同社は関西電力や発電事業者とオフサイト型のコーポレートPPA(電力購入契約)を締結し、2026年4月から順次導入する。一部メディアでは「非化石証書」付き電力を購入すると報じられたが、実際はコーポレートPPAが中心だ。
コーポレートPPAとは、企業が発電事業者から再エネを長期に、固定価格で購入する契約方式を指す。今回採用した「オフサイト型」は、企業の敷地外に設置した発電設備でつくった電力を、小売電気事業者を介して供給する仕組みだ。
一般的にコーポレートPPAでは再エネを20~25年間、安定的に調達できる。発電事業者は太陽光発電設備を開発・運営し、関西電力が小売事業者として電力の調達と供給を担う。
今回の取り組みにより、鉄道事業で使う電力量の約16.2%を新たに再エネで賄う。既存の再エネ導入分と合わせると、鉄道事業全体の約19.8%を再エネで供給できる見込みだ。

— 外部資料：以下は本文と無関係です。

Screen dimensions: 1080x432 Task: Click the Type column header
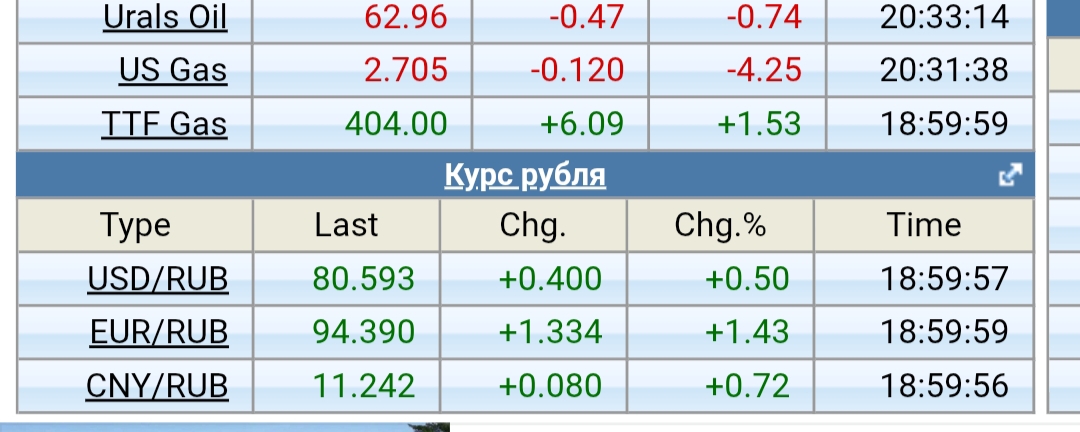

対象となるのは南海電鉄の全105駅と、有料特急「サザン」「りんかん」「泉北ライナー」などの列車。すでに再エネで運行する「ラピート」や「こうや」などを含めると、すべての有料特急が再エネによる走行となる。
この導入によって、同社のCO₂排出削減量は年間約1万6000トンを見込む。これは一般家庭およそ6200世帯分の年間排出量に相当する規模だという。
南海グループは環境経営の指針として「南海グループ環境ビジョン2030」を掲げ、2030年度までにCO₂排出量を2013年度比で46%以上削減する目標を設定した。これまでにも高野山ケーブルカーや特急ラピートの再エネ運行、商業施設「なんばパークス」などのカーボンフリー化などを進めてきた。
鉄道は自動車や航空に比べてCO₂排出量が少ない輸送手段とされる。南海電鉄は再エネの活用を拡大することで、鉄道の環境優位性を高める狙いだ。